On apprend ensuite que le règlement ne sera même pas respecté. En réponse à une demande de ma collègue Roseline Sarkissian : "vous disposez de 250 signes par élu, ce qui fait 500 signes pour votre groupe et 1500 signes pour le groupe de Monsieur Duvauchelle".

Bref, il n’y a aucune cohérence avec cette majorité !

LE BILAN SUPPRIME ? MENSONGES !

Et puis le 29 mars, coup de théâtre ! Il n'y aurait plus de bilan de mi-mandat :
"Madame, Monsieur,
Le document pour lequel vous avez été sollicités le 17 mars afin de fournir une tribune libre ne sortira finalement pas.
Aussi, nous vous remercions de bien vouloir nous adresser pour le 18 avril votre Tribune libre pour Le Mag numéro 61 qui sera diffusé début mai dans les mêmes conditions que pour les précédents magazines.
Nous vous informons que ce numéro comportera notamment un focus sur les actions municipales depuis 2014.
Cette tribune est à envoyer : communication@fontainebleau.fr
Vous remerciant par avance.
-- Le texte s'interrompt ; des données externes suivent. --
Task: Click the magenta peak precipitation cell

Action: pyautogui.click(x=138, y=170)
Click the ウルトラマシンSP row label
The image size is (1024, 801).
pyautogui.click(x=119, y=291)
Cordialement
Le service communication"

Et là c'est le flagrant délit de mensonge ! 

On découvre qu'en fait, ce bilan - soi-disant supprimé - a bien été mis en distribution, a priori le 28 mars au soir, lors de la réunion publique de la majorité.

Or, la loi est claire "lorsque la commune diffuse, sous quelque forme que ce soit, un bulletin d'information générale sur les réalisations et la gestion du conseil municipal" : peu importe la taille ou le format de la diffusion : il s'agit d'un bulletin d’information municipal qui doit obligatoirement comporter la place de l'opposition.
Celui distribué le 28 mars est donc illégal.

Ce document devrait être payé par Frédéric Valletoux lui-même à titre de sanction, puisque ce document n'est pas conforme à la Loi et n'aurait pas dû émaner de la commune en cette forme, dont il porte pourtant l'en-tête.
La Préfecture sera saisie d'une réclamation pour ce nouvel abus, avec une demande de réparation.